Alpha Natural Resources Inc. announced that it will eliminate 1,200 jobs, nearly 10 percent of its workforce, and shut eight mines across West Virginia, Virginia and Pennsylvania as it tries to weather the worst coal industry downturn in decades.
Alpha Natural Resources said it will now focus on expanding metallurgical coal operations, with the expectation that those markets will rebound. It will also invest in lower-cost thermal-coal operations more likely to find customers, either overseas or at power plants that are closer to mining operations and rely on thermal coal for base-load electricity generation.
“What we’re dealing with are both structural changes as well as cyclicality in the business,” said Alpha chief executive Kevin Crutchfield in an interview with The Wall Street Journal.
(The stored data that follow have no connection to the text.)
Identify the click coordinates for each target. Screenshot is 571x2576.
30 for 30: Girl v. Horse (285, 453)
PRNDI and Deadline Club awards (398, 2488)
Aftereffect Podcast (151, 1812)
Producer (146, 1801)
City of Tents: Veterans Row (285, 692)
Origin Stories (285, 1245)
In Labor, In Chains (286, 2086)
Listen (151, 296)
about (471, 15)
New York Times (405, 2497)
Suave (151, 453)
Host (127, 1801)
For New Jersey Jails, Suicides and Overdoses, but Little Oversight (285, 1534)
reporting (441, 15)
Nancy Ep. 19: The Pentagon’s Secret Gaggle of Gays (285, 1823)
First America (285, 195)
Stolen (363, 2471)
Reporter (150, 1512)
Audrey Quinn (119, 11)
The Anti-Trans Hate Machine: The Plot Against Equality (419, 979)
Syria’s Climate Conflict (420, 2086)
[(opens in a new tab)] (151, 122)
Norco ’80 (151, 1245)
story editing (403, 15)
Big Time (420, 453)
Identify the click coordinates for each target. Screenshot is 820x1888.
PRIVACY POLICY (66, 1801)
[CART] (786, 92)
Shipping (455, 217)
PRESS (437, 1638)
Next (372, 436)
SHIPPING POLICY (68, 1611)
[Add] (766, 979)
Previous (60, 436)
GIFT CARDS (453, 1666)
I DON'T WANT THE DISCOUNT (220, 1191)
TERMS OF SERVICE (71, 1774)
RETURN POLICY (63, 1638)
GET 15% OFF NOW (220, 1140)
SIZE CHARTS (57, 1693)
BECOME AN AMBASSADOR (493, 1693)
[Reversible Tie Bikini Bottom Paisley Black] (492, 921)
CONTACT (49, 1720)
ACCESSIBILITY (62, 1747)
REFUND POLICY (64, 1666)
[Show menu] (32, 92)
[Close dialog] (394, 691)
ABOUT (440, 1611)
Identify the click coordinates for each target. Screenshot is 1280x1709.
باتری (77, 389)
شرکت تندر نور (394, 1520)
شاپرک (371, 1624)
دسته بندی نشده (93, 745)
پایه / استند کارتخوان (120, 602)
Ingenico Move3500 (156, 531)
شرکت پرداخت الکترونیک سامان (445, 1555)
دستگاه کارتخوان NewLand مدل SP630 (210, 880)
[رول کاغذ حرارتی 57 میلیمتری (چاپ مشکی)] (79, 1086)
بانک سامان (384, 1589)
The weak demand hitting both the metallurgical and thermal sides of Alpha’s business have accelerated plans discussed shortly after its $7.1 billion acquisition of Massey Energy in June 2011. The deal, which roughly doubled its size, made Alpha the world’s third-largest producer of metallurgical coal, behind the BHP Billiton-Mitsubishi Alliance and Teck Resources Ltd.
Alpha said it will reduce coal output by 14.5 Mt (16 million st) by early 2013. The production cut represents 15 percent of its 2011 coal output and will include mostly thermal-coal operations in Appalachia and in Wyoming’s Powder River Basin. About 10 percent of the cuts will come from lower-quality metallurgical-coal operations.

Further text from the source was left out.